**Recorded data**:
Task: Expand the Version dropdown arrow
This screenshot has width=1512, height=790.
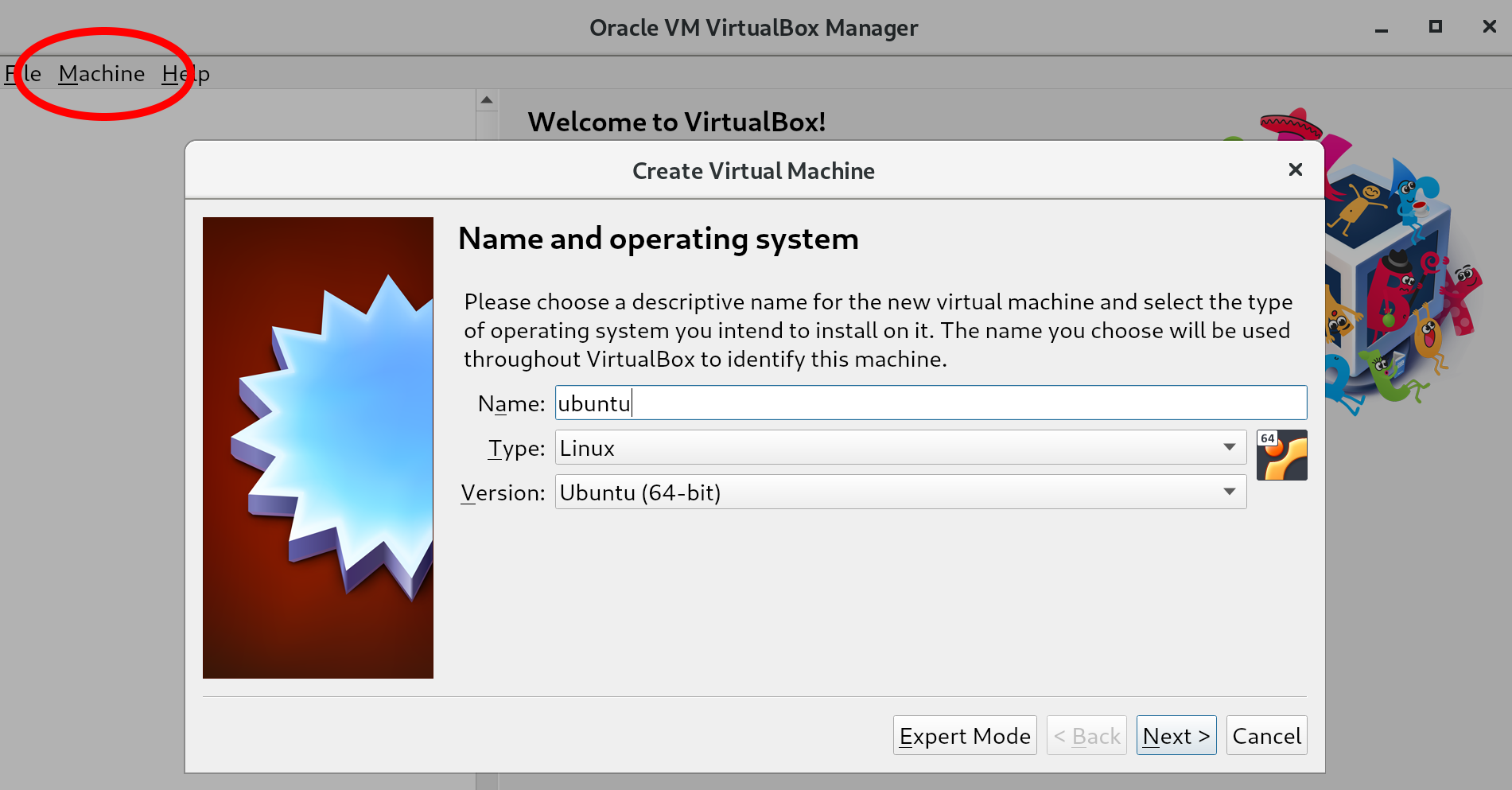Action: 1230,492
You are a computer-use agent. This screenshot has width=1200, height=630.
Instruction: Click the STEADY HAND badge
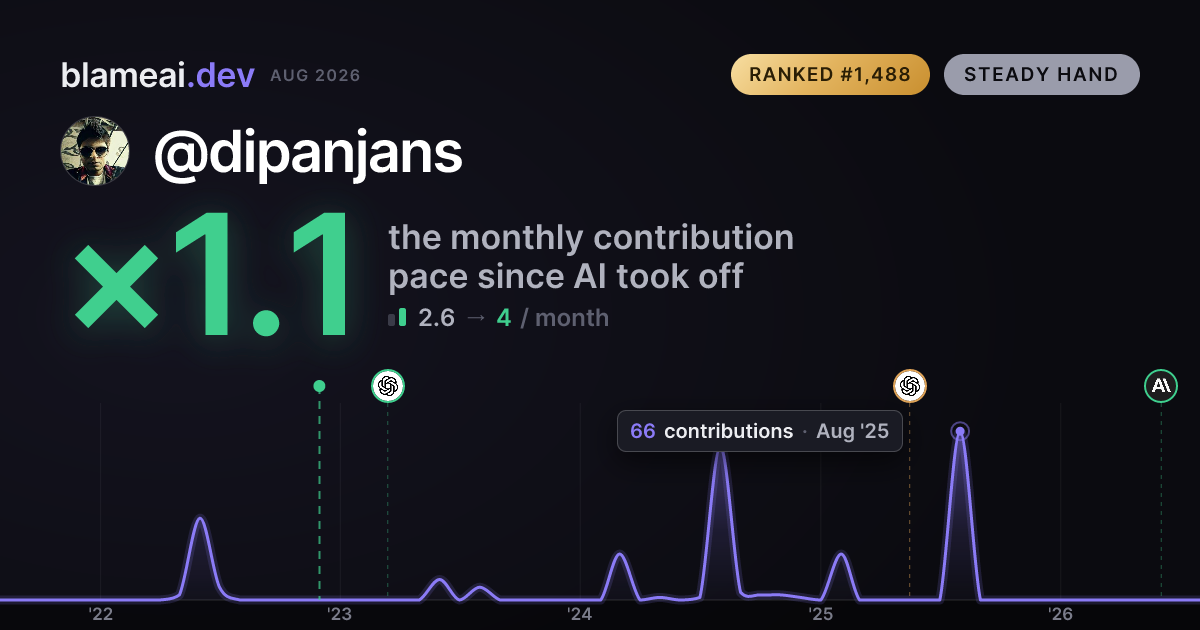[1041, 74]
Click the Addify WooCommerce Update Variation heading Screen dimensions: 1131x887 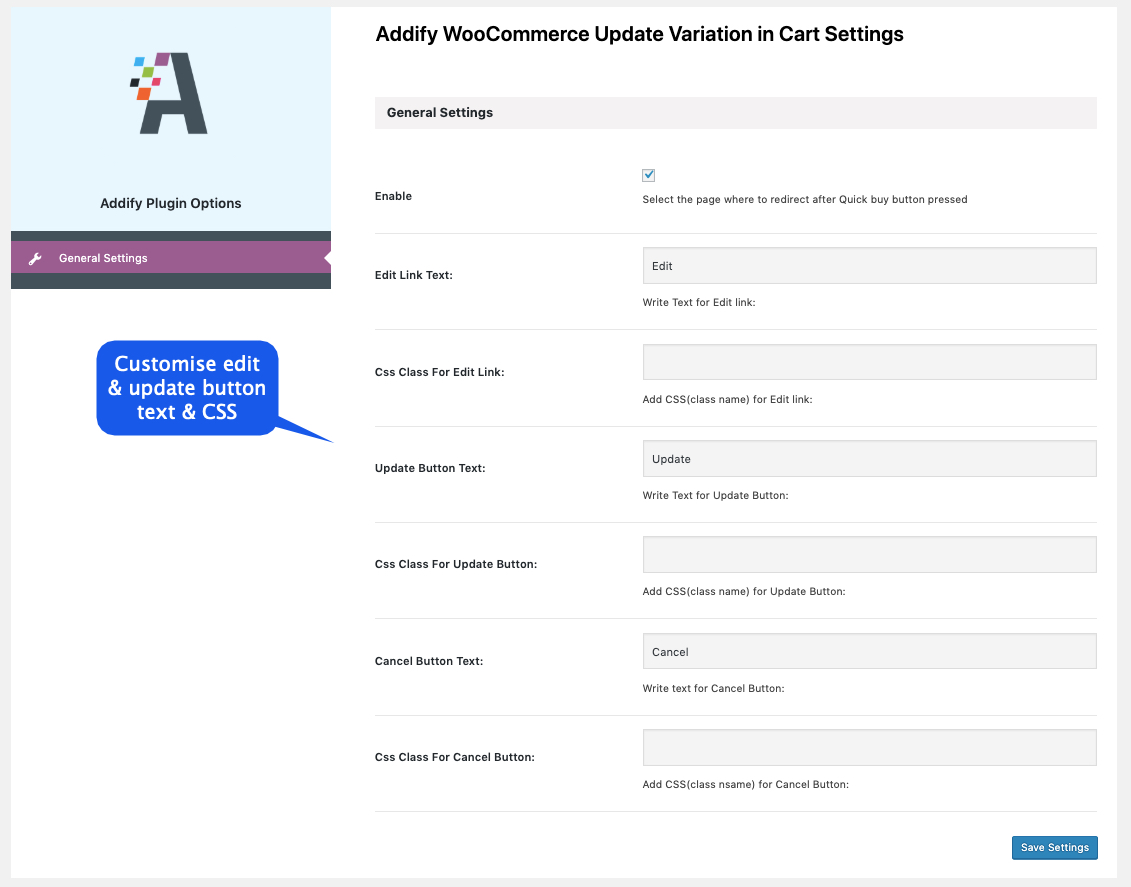pos(638,34)
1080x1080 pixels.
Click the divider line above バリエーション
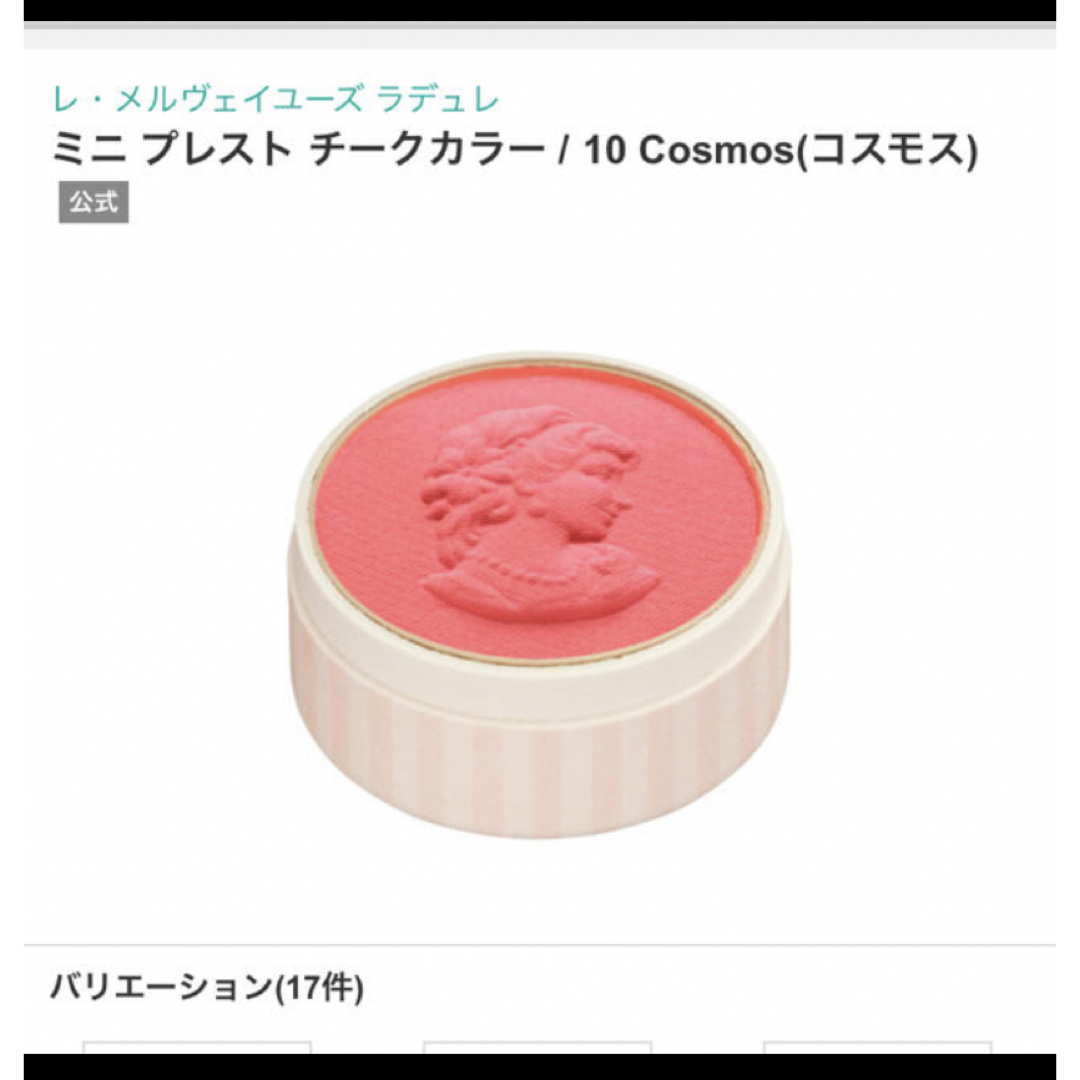point(539,944)
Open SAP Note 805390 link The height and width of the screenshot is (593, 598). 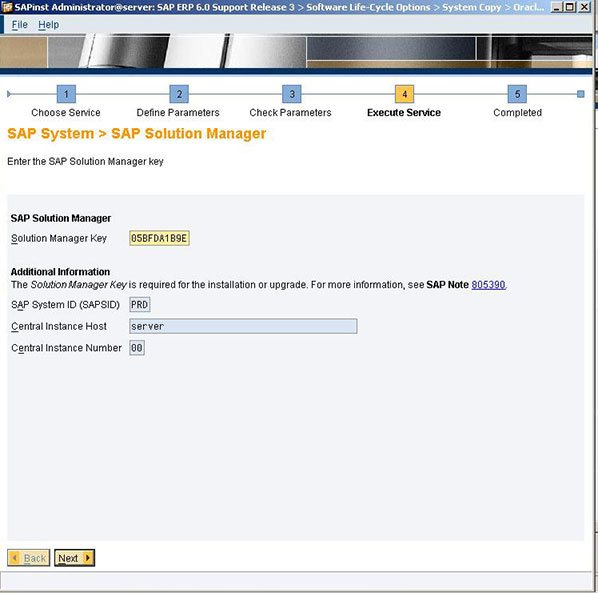coord(488,285)
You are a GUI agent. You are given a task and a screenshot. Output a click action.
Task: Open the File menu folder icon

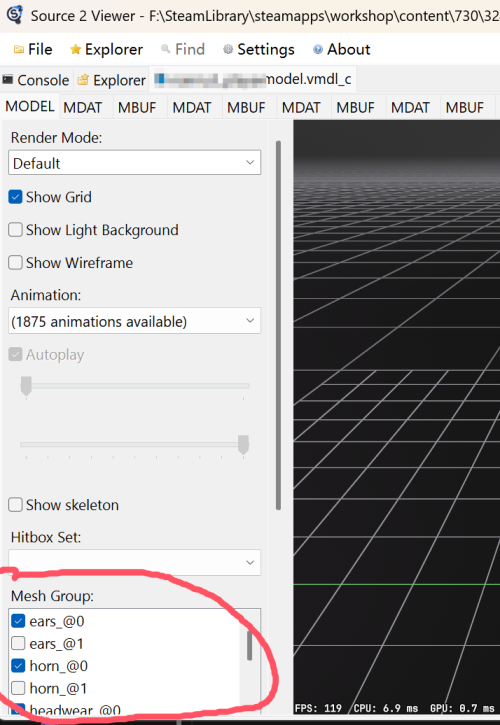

**Exercise prompt**: Only the lines from the one with "You are a GUI" through the last line above belong in the answer. Reproduce them exactly, without the pictures.

**Task response**:
You are a GUI agent. You are given a task and a screenshot. Output a click action.
Task: Open the File menu folder icon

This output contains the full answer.